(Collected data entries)
[Start of Attachment]

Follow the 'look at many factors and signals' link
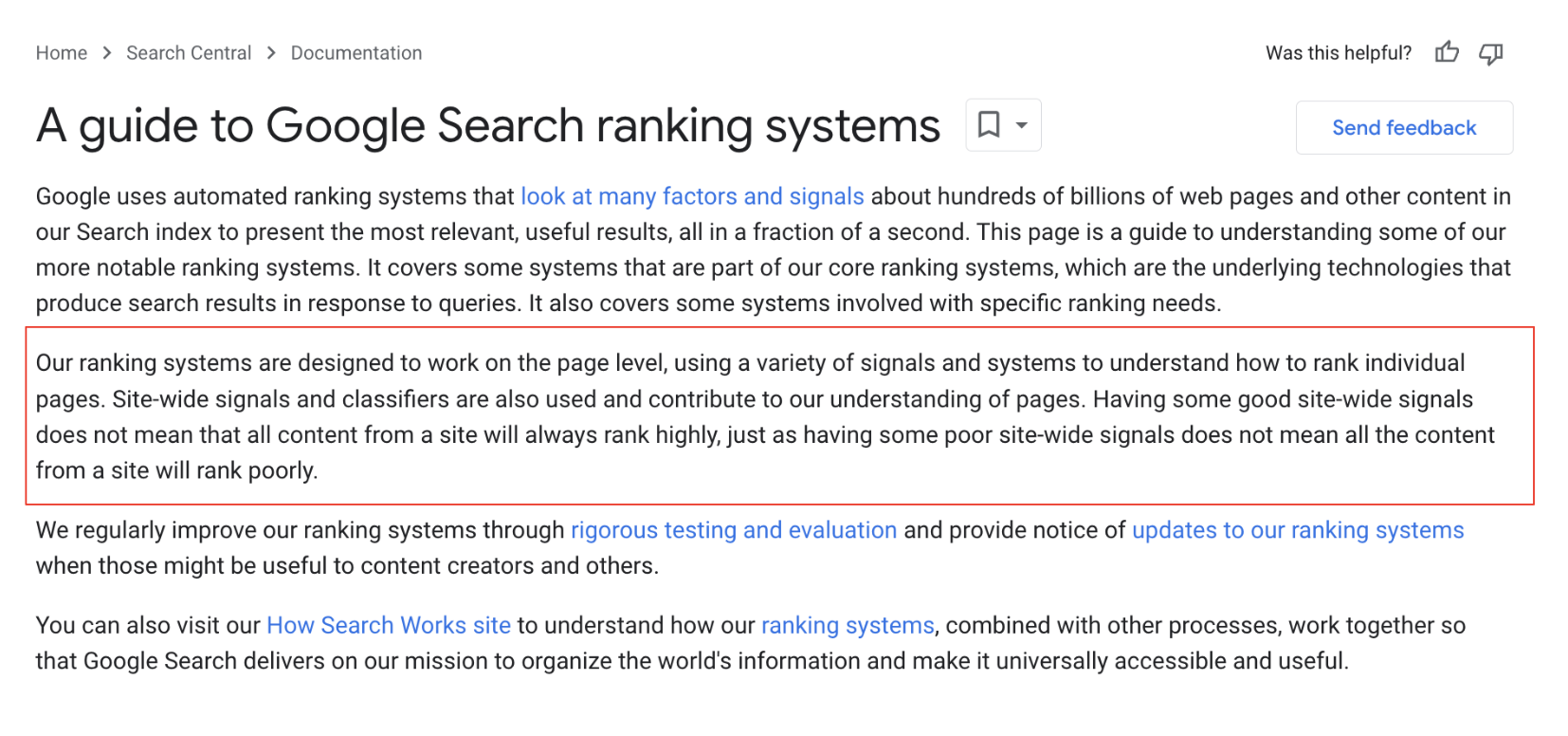 [692, 196]
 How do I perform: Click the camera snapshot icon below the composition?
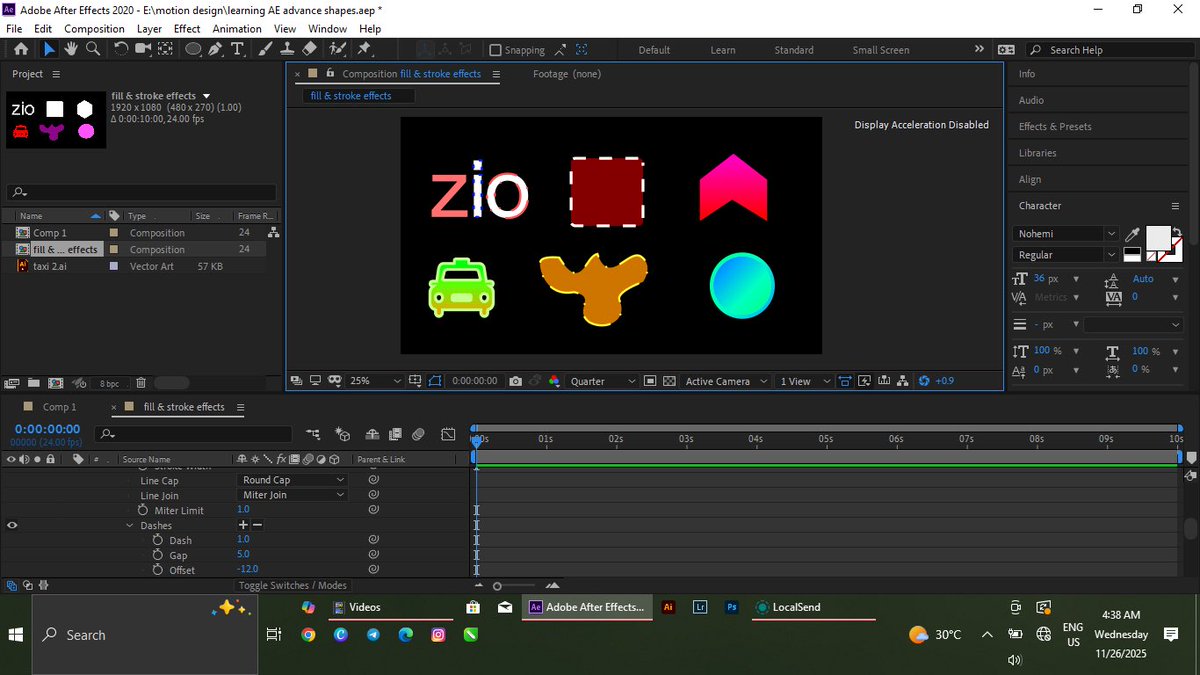tap(515, 381)
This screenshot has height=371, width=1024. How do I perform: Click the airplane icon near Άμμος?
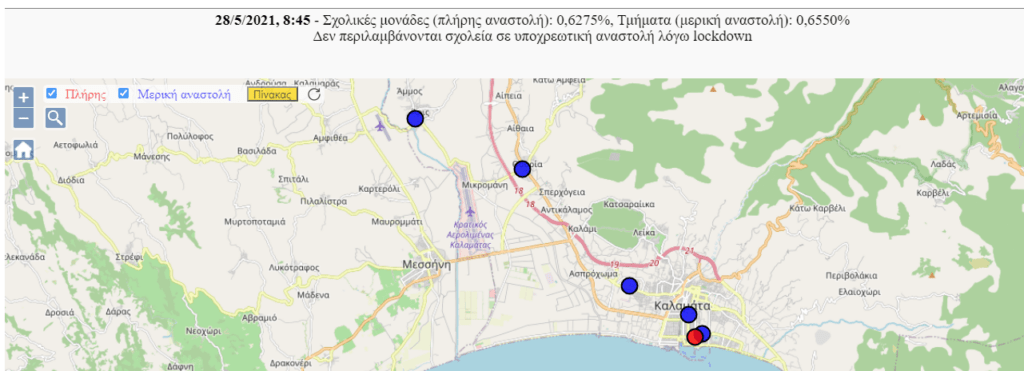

[End of Attachment]

WHAT IS REQUIRED ▸ Return word for word the line bearing "How do I perform: Click the camera" and every later line of the entries, but none of the pictures.

SOLUTION TO THE PROBLEM ▸
 How do I perform: Click the camera snapshot icon below the composition?
tap(515, 381)
This screenshot has height=371, width=1024. How do I perform: Click the airplane icon near Άμμος?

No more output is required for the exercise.